Ce motif du vacillement, qui fait de Rose et de Shirley deux Lady Macbeth « on the verge of madness », Decker le décline dans ses images. Il y a ce plan, très beau, à la fin du film, d’un précipice littéral où les deux femmes (n’en sont-elles qu’une ?) se tiennent de dos au bord d’une falaise, mais il y a aussi toutes ces scènes qui consolident cette impression globale de basculement : des œufs qui s’écrasent par terre, des discussions qui dérapent à table, un pied qui glisse subrepticement sous une jupe.

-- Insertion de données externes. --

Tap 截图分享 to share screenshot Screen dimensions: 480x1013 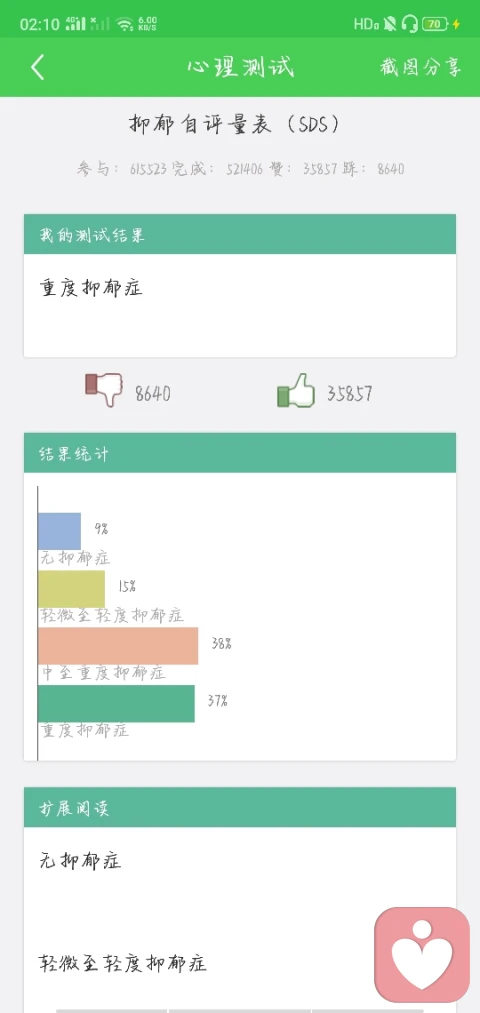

La caméra de Decker, elle aussi, épouse le plus souvent la subjectivité de Shirley et ses transes de création inquiétantes ; elle semble accentuer également une sensation de recherche constante qui n’est pas nerveuse, mais qui évoque le chancellement, à l’instar de Shirley elle-même, cherchant l’ouverture ultime qui lui permettra d’écrire. C’est par ailleurs toujours chez Decker par l’entrebâillement d’une porte, d’un regard qui s’attarde par-dessus une épaule, d’une embrasure secrète qu’on découvre l’étendue des bouleversements à venir.

Par ces jeux de correspondance, ces enchevêtrements multiples, le projet de Josephine Decker trouve tout son sens. Si Shirley est le portrait saisissant d’une écrivaine à l’intelligence redoutable, le film est aussi celui d’une génération de femmes poussées dans leurs retranchements intérieurs, liées par une colère extraordinaire. Decker donne une forme inventive à cette colère, elle en explore le déséquilibre, la furie, la perversité, légitimant ces humeurs avec une énergie et un dévouement qui font souvent défaut au cinéma. Shirley Jackson est une sorcière, une écrivaine, une folle : une femme dangereuse, en somme, et Decker filme ce personnage avec l’attention et la complexité qu’elle mérite, la cinéaste faisant du brouillage des frontières une promesse de liberté.